Offer and demand – the key elements of our global economy. Every year there are produced thousands of new technological products and each company tries to convince the customer, that their product is the best. Just recently, Wednesday 20th of February, Xiaomi and Samsung, two of the world’s top leading smartphone companies presented their new high end phones, the Xiaomi Mi 9 and the Samsung Galaxy S10. Faster processors, better cameras, more ram (max. 12 GB for the explorer edition of the Mi 9), more storage, in screen built fingerprint sensors and slightly new software features are the main upgrades. However is it really worth to buy a new phone, laptop, tablet, TV, camera etc. every year because the old technology is outdated and therefore not good enough anymore?

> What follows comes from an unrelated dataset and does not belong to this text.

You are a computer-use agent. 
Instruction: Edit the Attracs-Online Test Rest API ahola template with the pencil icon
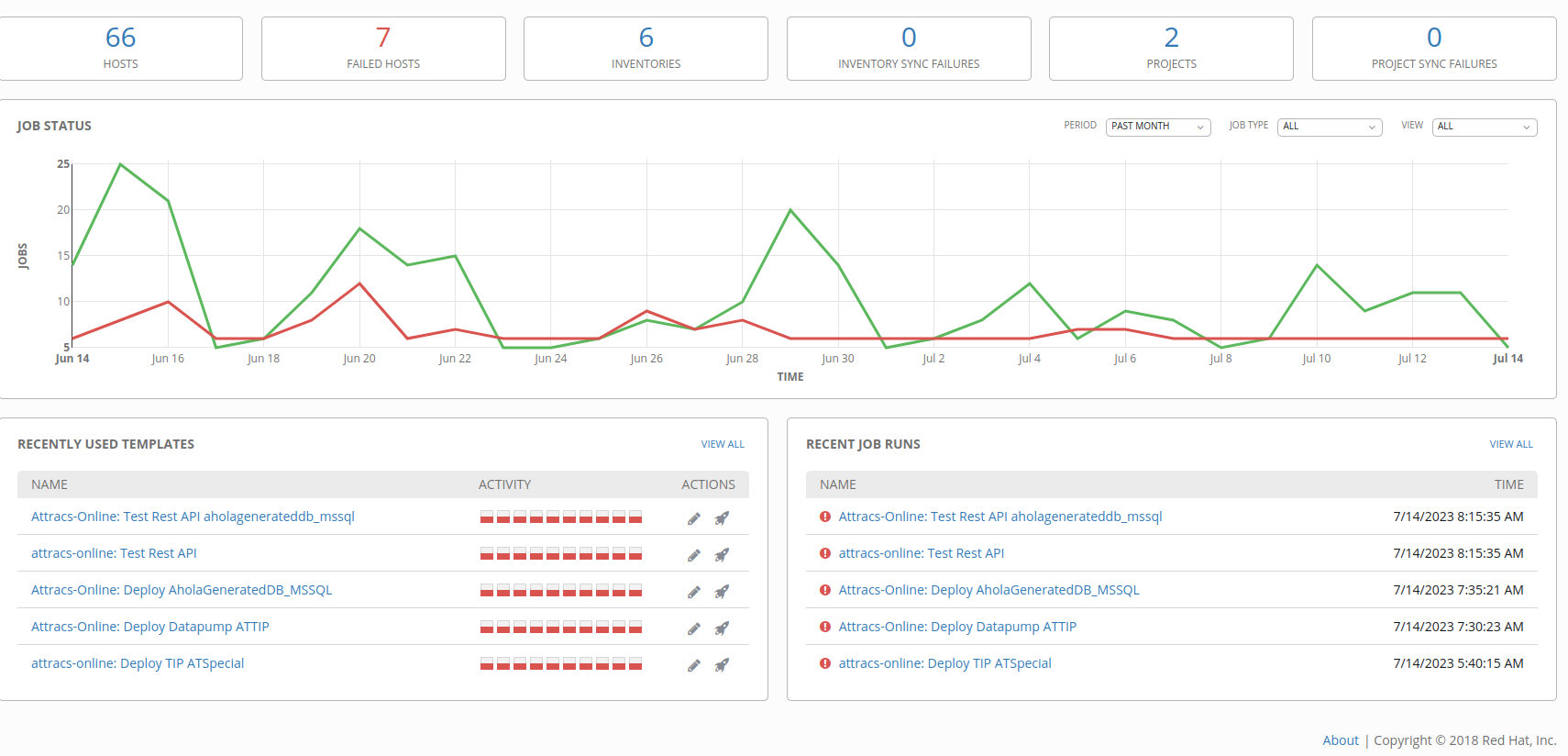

This can’t be right. Even though the companies praise their new products each year as the best ones ever, the improvements aren’t really groundbreaking. Slightly faster processers, higher resolving cameras with better zoom, and a batterie life, that kind of stays the same. Also the software upgrades, like better voice and face recognition or new augmented reality apps and features don’t differ so much from the ones a year ago. So why do many people still make the upgrade and buy new products every year, even if the things they have are still fully functional and working?

Photo by Julian O’hayon on Unsplash

First of all its a status symbol. Owning the newest phone, laptop or car is for a lot of people a way to show others, that they are “rich” and have enough money to afford these things. This urge to be the better and have something other don’t goes even further, for example that some people are camping in front of stores when a new product is released. No resonable person would do this voluntarily. The influence of powerful companies and economy in our lifes spreads out more and more. Of course it’s true, that companies have to sell new things every year and compete with others to survive. Furthermore it accelerates innovation and the economy in industrial countries nowadays, like USA, China, Germany and Japan is flourishing in contrary to the exploitation of humans in poor countries and the awful living conditions these people have to live under (I won’t talk about these terrible consequences right now). Nevertheless the system of economy we are living also puts pressure on us. A lot of the time while are surfing in the internet, scrolling through social media platforms or watching TV, we are confronted with advertisement. The key is to make people think consum is important. Only if you own these new divices, clothes, whatever it is, then you are happy. How is it possible for a single person to resist this urge of buying and consuming and being part of this material society?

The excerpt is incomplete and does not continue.